[Start of section]

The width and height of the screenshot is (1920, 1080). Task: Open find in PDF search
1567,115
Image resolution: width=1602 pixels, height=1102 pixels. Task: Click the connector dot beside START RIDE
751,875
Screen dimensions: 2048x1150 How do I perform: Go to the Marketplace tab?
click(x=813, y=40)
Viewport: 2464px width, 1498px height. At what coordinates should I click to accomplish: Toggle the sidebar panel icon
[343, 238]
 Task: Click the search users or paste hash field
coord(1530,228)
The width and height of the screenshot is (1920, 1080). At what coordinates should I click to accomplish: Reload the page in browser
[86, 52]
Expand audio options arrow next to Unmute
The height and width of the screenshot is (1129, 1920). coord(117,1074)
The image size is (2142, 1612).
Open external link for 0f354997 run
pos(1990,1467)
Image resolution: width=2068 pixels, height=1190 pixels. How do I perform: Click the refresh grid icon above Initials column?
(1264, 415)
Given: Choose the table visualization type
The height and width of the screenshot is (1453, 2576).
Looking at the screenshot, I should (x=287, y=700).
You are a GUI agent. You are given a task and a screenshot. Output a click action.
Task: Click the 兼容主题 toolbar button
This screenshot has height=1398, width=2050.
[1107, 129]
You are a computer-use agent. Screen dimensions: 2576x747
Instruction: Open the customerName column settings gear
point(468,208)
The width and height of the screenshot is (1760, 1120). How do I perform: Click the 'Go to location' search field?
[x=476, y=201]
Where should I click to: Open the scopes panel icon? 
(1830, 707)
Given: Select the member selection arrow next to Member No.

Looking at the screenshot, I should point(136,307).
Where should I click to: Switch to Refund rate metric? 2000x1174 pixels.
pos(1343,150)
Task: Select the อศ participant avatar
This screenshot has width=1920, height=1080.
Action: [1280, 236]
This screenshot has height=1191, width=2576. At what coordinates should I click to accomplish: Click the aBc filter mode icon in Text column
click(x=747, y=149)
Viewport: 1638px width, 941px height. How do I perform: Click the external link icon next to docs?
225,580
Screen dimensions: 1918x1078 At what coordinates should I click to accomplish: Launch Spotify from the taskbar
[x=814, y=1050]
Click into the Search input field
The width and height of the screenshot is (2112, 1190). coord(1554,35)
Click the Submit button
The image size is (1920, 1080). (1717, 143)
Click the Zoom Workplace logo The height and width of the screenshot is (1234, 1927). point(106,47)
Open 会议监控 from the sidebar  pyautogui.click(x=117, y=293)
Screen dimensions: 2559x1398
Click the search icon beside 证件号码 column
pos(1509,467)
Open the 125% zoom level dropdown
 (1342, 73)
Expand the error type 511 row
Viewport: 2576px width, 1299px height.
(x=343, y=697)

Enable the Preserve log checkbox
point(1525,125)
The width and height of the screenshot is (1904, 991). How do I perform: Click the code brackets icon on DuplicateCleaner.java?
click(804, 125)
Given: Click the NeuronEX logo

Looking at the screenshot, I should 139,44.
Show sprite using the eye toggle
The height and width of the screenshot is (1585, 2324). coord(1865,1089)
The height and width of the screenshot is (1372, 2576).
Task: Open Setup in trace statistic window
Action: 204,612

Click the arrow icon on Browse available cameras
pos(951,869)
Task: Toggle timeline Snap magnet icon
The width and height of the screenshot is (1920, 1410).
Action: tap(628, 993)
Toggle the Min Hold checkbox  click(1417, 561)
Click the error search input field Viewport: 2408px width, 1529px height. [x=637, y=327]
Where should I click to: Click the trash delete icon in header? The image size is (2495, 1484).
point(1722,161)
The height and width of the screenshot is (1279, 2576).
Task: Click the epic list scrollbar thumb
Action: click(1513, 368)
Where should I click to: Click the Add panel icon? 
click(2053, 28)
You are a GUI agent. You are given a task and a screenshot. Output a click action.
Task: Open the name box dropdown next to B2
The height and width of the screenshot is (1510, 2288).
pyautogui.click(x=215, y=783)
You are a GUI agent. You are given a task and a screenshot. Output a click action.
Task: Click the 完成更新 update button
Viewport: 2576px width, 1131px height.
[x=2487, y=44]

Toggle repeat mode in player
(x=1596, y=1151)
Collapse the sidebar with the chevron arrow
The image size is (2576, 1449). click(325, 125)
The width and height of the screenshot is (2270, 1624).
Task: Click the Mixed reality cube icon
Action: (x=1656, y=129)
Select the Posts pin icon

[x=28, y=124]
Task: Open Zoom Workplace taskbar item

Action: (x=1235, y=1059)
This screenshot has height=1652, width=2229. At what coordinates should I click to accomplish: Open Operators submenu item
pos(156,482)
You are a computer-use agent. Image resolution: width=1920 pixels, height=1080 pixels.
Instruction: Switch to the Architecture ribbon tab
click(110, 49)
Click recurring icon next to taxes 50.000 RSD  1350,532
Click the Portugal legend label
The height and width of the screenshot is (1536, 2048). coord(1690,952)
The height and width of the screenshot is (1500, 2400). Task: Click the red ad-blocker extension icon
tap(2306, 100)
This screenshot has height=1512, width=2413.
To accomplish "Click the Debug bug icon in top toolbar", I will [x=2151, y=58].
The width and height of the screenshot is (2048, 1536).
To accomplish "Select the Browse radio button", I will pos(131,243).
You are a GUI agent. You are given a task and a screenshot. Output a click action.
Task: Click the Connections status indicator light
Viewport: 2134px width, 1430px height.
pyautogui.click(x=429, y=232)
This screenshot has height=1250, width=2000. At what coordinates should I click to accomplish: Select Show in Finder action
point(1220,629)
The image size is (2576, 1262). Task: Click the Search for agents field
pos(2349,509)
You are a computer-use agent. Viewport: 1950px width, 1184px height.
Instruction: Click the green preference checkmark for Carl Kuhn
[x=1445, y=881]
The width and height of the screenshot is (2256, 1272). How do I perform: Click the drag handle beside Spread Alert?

[End of section]

Go through the listing above and reproduce all of it exactly.

(EXPECTED OUTPUT)
The width and height of the screenshot is (1920, 1080). Task: Open find in PDF search
1567,115
Image resolution: width=1602 pixels, height=1102 pixels. Task: Click the connector dot beside START RIDE
751,875
Screen dimensions: 2048x1150 How do I perform: Go to the Marketplace tab?
click(x=813, y=40)
Viewport: 2464px width, 1498px height. At what coordinates should I click to accomplish: Toggle the sidebar panel icon
[343, 238]
 Task: Click the search users or paste hash field
coord(1530,228)
The width and height of the screenshot is (1920, 1080). At what coordinates should I click to accomplish: Reload the page in browser
[86, 52]
Expand audio options arrow next to Unmute
The height and width of the screenshot is (1129, 1920). coord(117,1074)
The image size is (2142, 1612).
Open external link for 0f354997 run
pos(1990,1467)
Image resolution: width=2068 pixels, height=1190 pixels. How do I perform: Click the refresh grid icon above Initials column?
(1264, 415)
Given: Choose the table visualization type
The height and width of the screenshot is (1453, 2576).
Looking at the screenshot, I should (x=287, y=700).
You are a GUI agent. You are given a task and a screenshot. Output a click action.
Task: Click the 兼容主题 toolbar button
This screenshot has height=1398, width=2050.
[1107, 129]
You are a computer-use agent. Screen dimensions: 2576x747
Instruction: Open the customerName column settings gear
point(468,208)
The width and height of the screenshot is (1760, 1120). How do I perform: Click the 'Go to location' search field?
[x=476, y=201]
Where should I click to: Open the scopes panel icon? 
(1830, 707)
Given: Select the member selection arrow next to Member No.

Looking at the screenshot, I should point(136,307).
Where should I click to: Switch to Refund rate metric? 2000x1174 pixels.
pos(1343,150)
Task: Select the อศ participant avatar
This screenshot has width=1920, height=1080.
Action: [1280, 236]
This screenshot has height=1191, width=2576. At what coordinates should I click to accomplish: Click the aBc filter mode icon in Text column
click(x=747, y=149)
Viewport: 1638px width, 941px height. How do I perform: Click the external link icon next to docs?
225,580
Screen dimensions: 1918x1078 At what coordinates should I click to accomplish: Launch Spotify from the taskbar
[x=814, y=1050]
Click into the Search input field
The width and height of the screenshot is (2112, 1190). coord(1554,35)
Click the Submit button
The image size is (1920, 1080). (1717, 143)
Click the Zoom Workplace logo The height and width of the screenshot is (1234, 1927). point(106,47)
Open 会议监控 from the sidebar  pyautogui.click(x=117, y=293)
Screen dimensions: 2559x1398
Click the search icon beside 证件号码 column
pos(1509,467)
Open the 125% zoom level dropdown
 (1342, 73)
Expand the error type 511 row
Viewport: 2576px width, 1299px height.
(x=343, y=697)

Enable the Preserve log checkbox
point(1525,125)
The width and height of the screenshot is (1904, 991). How do I perform: Click the code brackets icon on DuplicateCleaner.java?
click(804, 125)
Given: Click the NeuronEX logo

Looking at the screenshot, I should 139,44.
Show sprite using the eye toggle
The height and width of the screenshot is (1585, 2324). coord(1865,1089)
The height and width of the screenshot is (1372, 2576).
Task: Open Setup in trace statistic window
Action: 204,612

Click the arrow icon on Browse available cameras
pos(951,869)
Task: Toggle timeline Snap magnet icon
The width and height of the screenshot is (1920, 1410).
Action: tap(628, 993)
Toggle the Min Hold checkbox  click(1417, 561)
Click the error search input field Viewport: 2408px width, 1529px height. [x=637, y=327]
Where should I click to: Click the trash delete icon in header? The image size is (2495, 1484).
point(1722,161)
The height and width of the screenshot is (1279, 2576).
Task: Click the epic list scrollbar thumb
Action: click(1513, 368)
Where should I click to: Click the Add panel icon? 
click(2053, 28)
You are a GUI agent. You are given a task and a screenshot. Output a click action.
Task: Open the name box dropdown next to B2
The height and width of the screenshot is (1510, 2288).
pyautogui.click(x=215, y=783)
You are a GUI agent. You are given a task and a screenshot. Output a click action.
Task: Click the 完成更新 update button
Viewport: 2576px width, 1131px height.
[x=2487, y=44]

Toggle repeat mode in player
(x=1596, y=1151)
Collapse the sidebar with the chevron arrow
The image size is (2576, 1449). click(325, 125)
The width and height of the screenshot is (2270, 1624).
Task: Click the Mixed reality cube icon
Action: (x=1656, y=129)
Select the Posts pin icon

[x=28, y=124]
Task: Open Zoom Workplace taskbar item

Action: (x=1235, y=1059)
This screenshot has height=1652, width=2229. At what coordinates should I click to accomplish: Open Operators submenu item
pos(156,482)
You are a computer-use agent. Image resolution: width=1920 pixels, height=1080 pixels.
Instruction: Switch to the Architecture ribbon tab
click(110, 49)
Click recurring icon next to taxes 50.000 RSD  1350,532
Click the Portugal legend label
The height and width of the screenshot is (1536, 2048). coord(1690,952)
The height and width of the screenshot is (1500, 2400). Task: Click the red ad-blocker extension icon
tap(2306, 100)
This screenshot has height=1512, width=2413.
To accomplish "Click the Debug bug icon in top toolbar", I will [x=2151, y=58].
The width and height of the screenshot is (2048, 1536).
To accomplish "Select the Browse radio button", I will pos(131,243).
You are a GUI agent. You are given a task and a screenshot. Output a click action.
Task: Click the Connections status indicator light
Viewport: 2134px width, 1430px height.
pyautogui.click(x=429, y=232)
This screenshot has height=1250, width=2000. At what coordinates should I click to accomplish: Select Show in Finder action
point(1220,629)
The image size is (2576, 1262). Task: Click the Search for agents field
pos(2349,509)
You are a computer-use agent. Viewport: 1950px width, 1184px height.
Instruction: Click the green preference checkmark for Carl Kuhn
[x=1445, y=881]
The width and height of the screenshot is (2256, 1272). How do I perform: Click the drag handle beside Spread Alert?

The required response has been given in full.